No-deal panic in Purton

As Brexit uncertainty descends into the ridiculous, head of multi-asset investments David Coombs finds himself in the strange position of hoping for a no-deal to bring some clarity.

Toilet roll

By David Coombs 

Last night I answered the door to the Sainsbury delivery man struggling under a crate of 48 loo rolls. Surely a computer error? No –  Tracey had read that 85% of toilet rolls are imported from the EU, and decided to stockpile. She asked me not to blog about this, concerned we’ll be vulnerable to begging letters or break-ins from Wiltshire folk desperate for Andrex, should Boris get his way.

But this is not the most ridiculous thing I have heard this week. On Wednesday evening’s Andrew Neil show, hidden on BBC2 (download it on iPlayer immediately), he held both the Chief Secretary to the Treasury and the Shadow Housing Minister to account in his own unique way. Why is he not on Newsnight? Hmm…

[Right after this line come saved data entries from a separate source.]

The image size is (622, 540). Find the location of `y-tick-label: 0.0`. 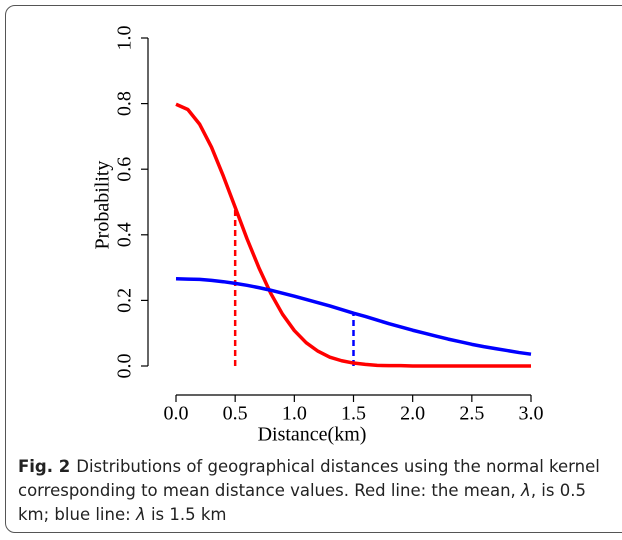

y-tick-label: 0.0 is located at coordinates (125, 366).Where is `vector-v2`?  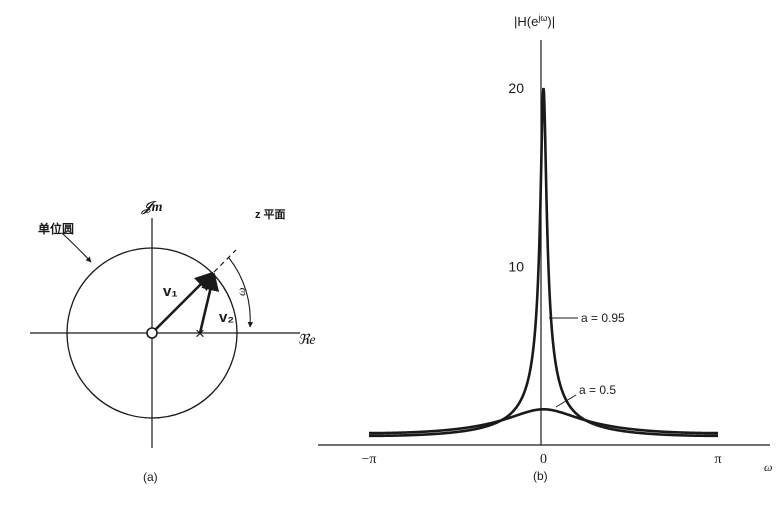
vector-v2 is located at coordinates (209, 303). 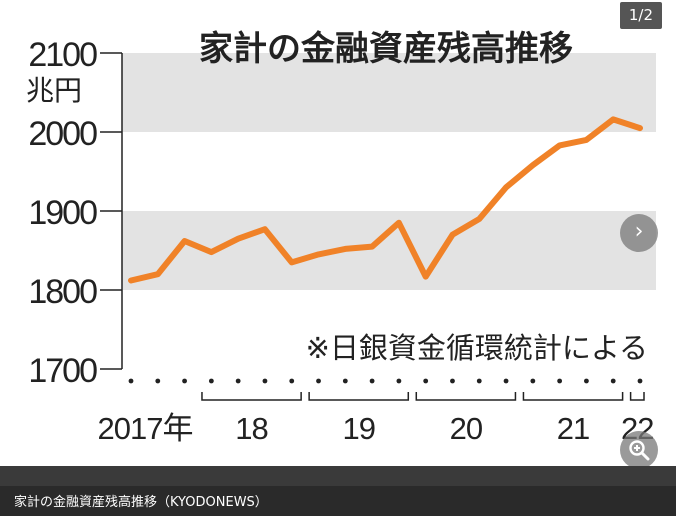 What do you see at coordinates (358, 428) in the screenshot?
I see `year-label-2: 19` at bounding box center [358, 428].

The shadow minister was asked what Labour’s policy on Brexit was. Apparently it is to negotiate a new deal with the EU, then to hold a second referendum and campaign to remain. I cannot adequately describe the look on Neil’s face. So you will negotiate a new deal and then campaign to reject it? Yes was the answer, “but we shouldn’t get ahead of ourselves”.

So these are the options we face. A ‘no deal’ Johnson-led government or a Corbyn second referendum. Potentially a ‘no deal’ Johnson-led government might get a last minute deal. So at last we have certainty!!

All these politicians who are said to be acting in the nation’s interest seem to be ignoring the rest of the world, which is thinking we’ve lost the plot and should be ignored from an investment perspective. I will say it again, the longer this debacle goes on the bigger the negative impact on the long term prospects for our economy.

Yesterday’s refusal by the rebel alliance to allow an election, followed by the proroguing of parliament, together with Boris’ stance of refusing to request an extension, leaves all options on the table and makes Tracey’s planning look most opportune.

Strategy-wise, where does this leave us?

No deal means negative sentiment short term, so avoid UK assets including sterling. We may have a chance to buy quality at discounts afterwards. Target list at the ready.

In the event of a deal, buy UK assets and hedge overseas currencies as hard Brexit bets are taken off.  

Corbyn moving into Number 10, leading to a longer extension and second referendum – sell UK assets into what is likely to be a short term relief rally as this would ultimately create more uncertainty. The probability of a ‘remain’ win is still a tossup in my view.

An extension – see above.

A Corbyn led government – avoid UK assets.

Weirdly, when reviewing this list from an investment perspective, I find myself hoping for no deal. At least it brings short term clarity and an opportunity to move back into the UK where there will likely be plenty of value. I suspect investors in New York, Hong Kong and Tokyo may concur. Of course that does bring the risk of a Costco-China type stampede to my door in leafy Wiltshire, and Tracey’s smug “I told you so”.